Your task:
Present each line of the entries below that holds the word "will".

Dataset entries:
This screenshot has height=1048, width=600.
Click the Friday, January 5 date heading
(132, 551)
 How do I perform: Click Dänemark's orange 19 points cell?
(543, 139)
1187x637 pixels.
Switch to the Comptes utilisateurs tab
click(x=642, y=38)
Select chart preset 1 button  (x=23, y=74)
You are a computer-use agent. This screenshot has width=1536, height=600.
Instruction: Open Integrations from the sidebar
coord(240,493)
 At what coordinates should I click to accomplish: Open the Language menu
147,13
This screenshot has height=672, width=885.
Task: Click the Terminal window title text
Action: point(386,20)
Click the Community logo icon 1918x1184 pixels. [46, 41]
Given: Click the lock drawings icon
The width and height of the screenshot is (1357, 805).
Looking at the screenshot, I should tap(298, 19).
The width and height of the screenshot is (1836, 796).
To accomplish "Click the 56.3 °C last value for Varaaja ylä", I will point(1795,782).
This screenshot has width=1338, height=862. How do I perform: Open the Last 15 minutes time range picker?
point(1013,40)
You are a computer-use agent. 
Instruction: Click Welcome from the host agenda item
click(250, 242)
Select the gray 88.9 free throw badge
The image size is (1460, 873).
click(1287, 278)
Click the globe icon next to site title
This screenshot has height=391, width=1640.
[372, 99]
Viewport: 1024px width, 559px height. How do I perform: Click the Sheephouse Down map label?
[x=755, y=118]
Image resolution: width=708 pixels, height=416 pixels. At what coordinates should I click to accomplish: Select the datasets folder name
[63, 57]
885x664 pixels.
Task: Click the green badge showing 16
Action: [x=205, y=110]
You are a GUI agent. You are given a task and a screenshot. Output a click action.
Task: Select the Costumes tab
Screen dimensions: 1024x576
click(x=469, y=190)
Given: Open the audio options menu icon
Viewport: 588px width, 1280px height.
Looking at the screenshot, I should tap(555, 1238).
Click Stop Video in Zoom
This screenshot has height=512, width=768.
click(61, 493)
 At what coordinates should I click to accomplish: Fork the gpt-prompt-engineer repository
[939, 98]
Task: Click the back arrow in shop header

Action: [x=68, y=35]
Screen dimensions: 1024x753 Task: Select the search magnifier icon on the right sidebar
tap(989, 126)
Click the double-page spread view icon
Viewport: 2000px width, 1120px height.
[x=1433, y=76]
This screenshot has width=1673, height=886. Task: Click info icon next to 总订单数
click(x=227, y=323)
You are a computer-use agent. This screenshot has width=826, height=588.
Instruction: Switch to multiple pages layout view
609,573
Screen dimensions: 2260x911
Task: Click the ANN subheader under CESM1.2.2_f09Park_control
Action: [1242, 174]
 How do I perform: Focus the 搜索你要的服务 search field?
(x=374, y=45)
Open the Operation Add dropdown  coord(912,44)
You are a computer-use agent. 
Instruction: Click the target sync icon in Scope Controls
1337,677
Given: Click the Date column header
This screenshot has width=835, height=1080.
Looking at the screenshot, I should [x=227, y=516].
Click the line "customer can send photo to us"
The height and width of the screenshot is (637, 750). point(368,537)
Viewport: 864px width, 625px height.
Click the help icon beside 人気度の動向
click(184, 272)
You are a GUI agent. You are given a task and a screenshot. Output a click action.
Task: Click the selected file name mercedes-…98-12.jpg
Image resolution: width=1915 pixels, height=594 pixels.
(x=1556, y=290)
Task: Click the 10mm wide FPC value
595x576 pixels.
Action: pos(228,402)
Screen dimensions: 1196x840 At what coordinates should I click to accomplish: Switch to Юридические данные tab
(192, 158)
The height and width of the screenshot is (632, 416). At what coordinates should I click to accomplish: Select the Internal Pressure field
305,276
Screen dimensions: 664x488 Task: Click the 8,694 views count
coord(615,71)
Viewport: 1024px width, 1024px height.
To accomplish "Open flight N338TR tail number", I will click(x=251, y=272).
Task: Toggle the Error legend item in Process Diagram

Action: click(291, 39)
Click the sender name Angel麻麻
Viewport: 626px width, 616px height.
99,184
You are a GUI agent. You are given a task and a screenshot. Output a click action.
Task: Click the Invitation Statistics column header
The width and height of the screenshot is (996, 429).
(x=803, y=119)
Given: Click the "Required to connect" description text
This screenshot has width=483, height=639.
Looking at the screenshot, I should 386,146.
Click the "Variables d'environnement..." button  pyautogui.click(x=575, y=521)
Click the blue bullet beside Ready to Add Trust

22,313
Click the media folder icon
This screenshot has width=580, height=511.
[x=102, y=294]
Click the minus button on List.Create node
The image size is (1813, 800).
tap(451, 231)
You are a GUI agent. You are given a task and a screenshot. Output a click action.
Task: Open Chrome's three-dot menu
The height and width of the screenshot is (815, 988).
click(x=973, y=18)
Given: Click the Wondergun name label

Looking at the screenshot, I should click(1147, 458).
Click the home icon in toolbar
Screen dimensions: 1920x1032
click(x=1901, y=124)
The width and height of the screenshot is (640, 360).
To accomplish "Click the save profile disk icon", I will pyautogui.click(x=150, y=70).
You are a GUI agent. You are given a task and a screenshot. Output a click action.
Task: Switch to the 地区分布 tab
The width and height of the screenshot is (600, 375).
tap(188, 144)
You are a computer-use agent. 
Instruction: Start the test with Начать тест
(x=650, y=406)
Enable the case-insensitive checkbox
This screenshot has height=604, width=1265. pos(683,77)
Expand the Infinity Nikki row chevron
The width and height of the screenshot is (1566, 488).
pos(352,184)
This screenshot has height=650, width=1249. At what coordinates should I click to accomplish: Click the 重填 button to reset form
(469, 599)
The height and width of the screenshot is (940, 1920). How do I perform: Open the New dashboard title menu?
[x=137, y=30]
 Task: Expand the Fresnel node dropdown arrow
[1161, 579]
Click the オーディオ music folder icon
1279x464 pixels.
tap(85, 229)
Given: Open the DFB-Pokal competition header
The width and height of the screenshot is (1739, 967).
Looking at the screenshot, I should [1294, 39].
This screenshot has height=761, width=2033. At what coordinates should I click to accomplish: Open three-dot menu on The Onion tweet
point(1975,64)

Expected answer:
To accomplish "Click the 56.3 °C last value for Varaaja ylä", I will point(1795,782).
To accomplish "Open flight N338TR tail number", I will click(x=251, y=272).
To accomplish "Click the save profile disk icon", I will pyautogui.click(x=150, y=70).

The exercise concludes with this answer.